The touted benefits of turmeric are due primarily to the spice’s active compound, curcumin, which Chopra said is “the most widely researched phytochemical with proven clinical benefits.”
Curcumin affects pathways in the body that enhance immunity, reduce inflammation, and lessen pain — making it one of the most effective superfoods out there, Chopra said.
The health benefits of turmeric
What’s more, turmeric, which you can cook with or take in supplement form, neutralizes harmful free radicals, which can contribute to a plethora of ailments.
The benefits don’t end there, the health guru said. As a complementary therapy, curcumin has the potential to help:
- Improve symptoms of autoimmune conditions, including rheumatoid arthritis, psoriasis, Crohn’s disease, and ulcerative colitis
- Lessen chemotherapy and radiation side effects in people receiving cancer treatment
- Enhance mood and increase the efficacy of depression treatments
- Lower blood cholesterol and triglycerides, as well as liver fat, thereby helping fight obesity and fatty liver disease
- Reduce the need of heart medications, including aspirin and warfarin, thanks to its anticoagulant effects
- Fend off inflammation associated with conditions including Alzheimer’s, Parkinson’s, heart disease, obesity, alcoholism, and hepatitis B
- Alleviate chronic pain associated with a variety of conditions
How to take turmeric or curcumin
Chopra emphasized the importance of choosing curcumin over turmeric to reap the possible benefits of this spice.

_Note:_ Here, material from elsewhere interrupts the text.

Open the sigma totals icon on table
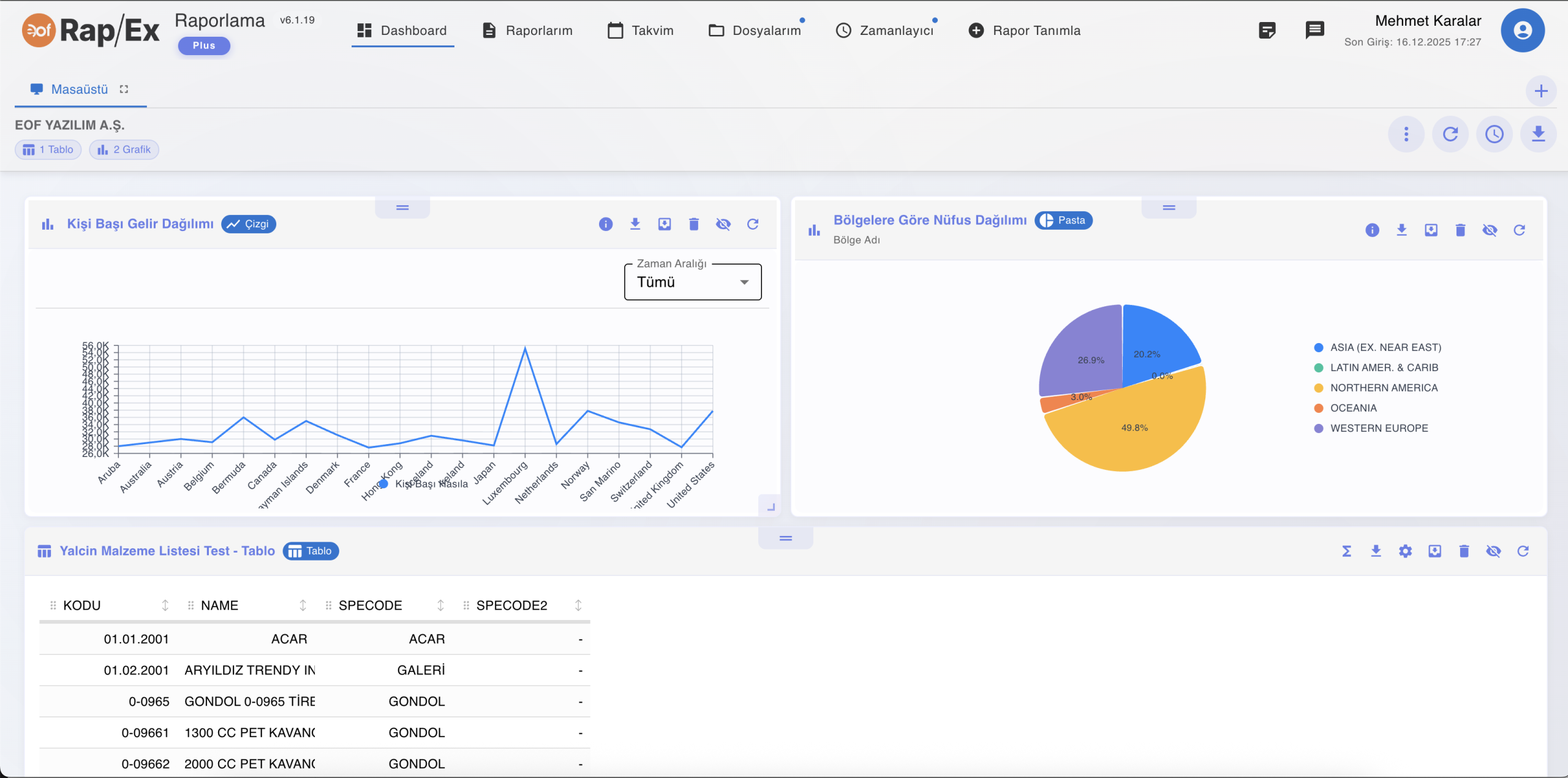Image resolution: width=1568 pixels, height=778 pixels. [x=1346, y=551]
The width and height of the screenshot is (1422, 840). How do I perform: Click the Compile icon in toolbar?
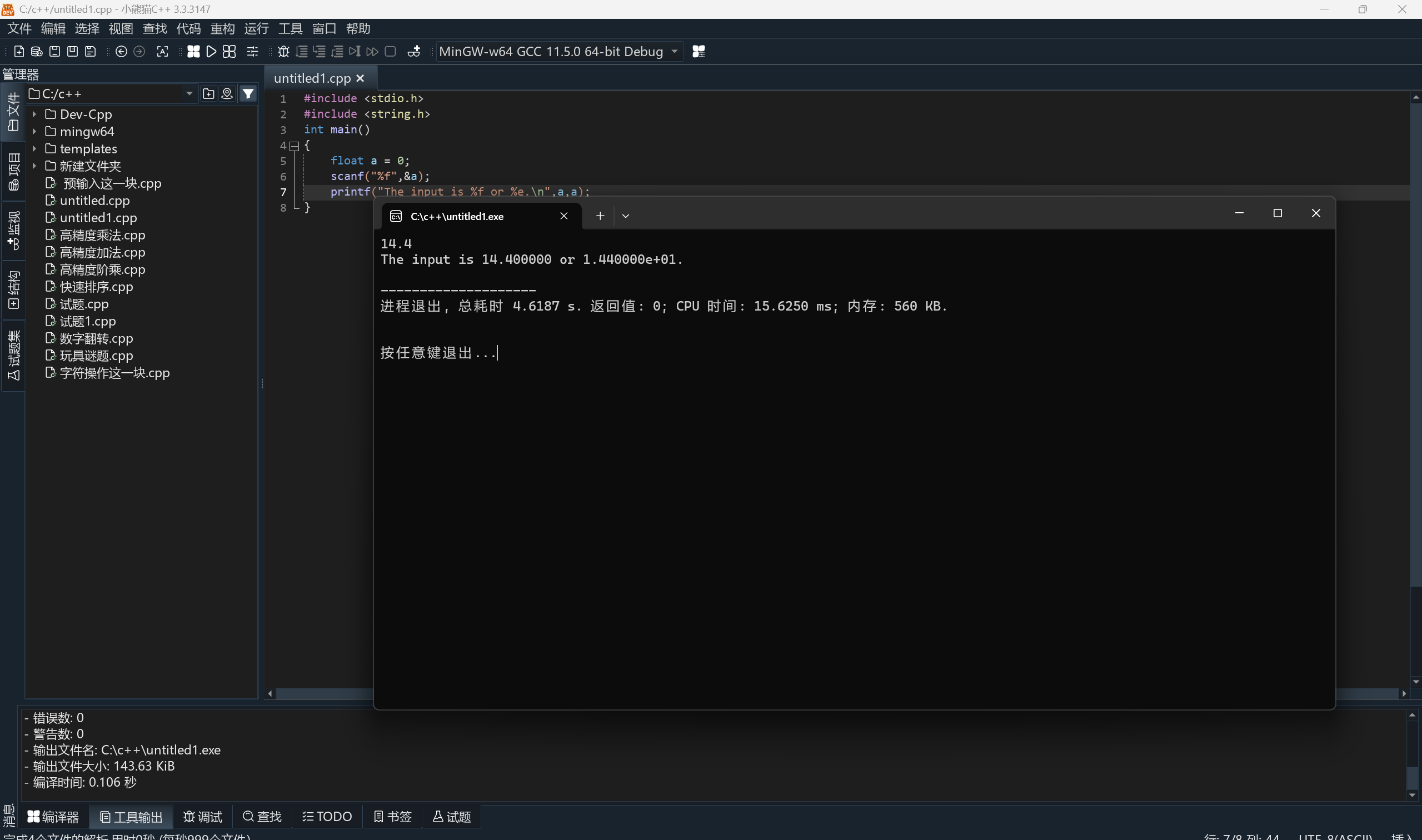(x=193, y=52)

“Turmeric contains 2 to 3 percent curcumin by weight; the remainder of turmeric has little pharmacological value,” Chopra said. “The curcumin is effective, while turmeric itself is not. It is therefore advisable to take curcumin rather than turmeric to achieve an effect on health, or to address a disease.”
Because of the way the body processes turmeric, it’s best absorbed when taken with black pepper (such as when cooking with turmeric) or in a supplement that is nanoformulated, he added.
“Turmeric broadly serves the dietary needs of health and wellness seekers, and addresses numerous health-related pinnacles,” Chopra said.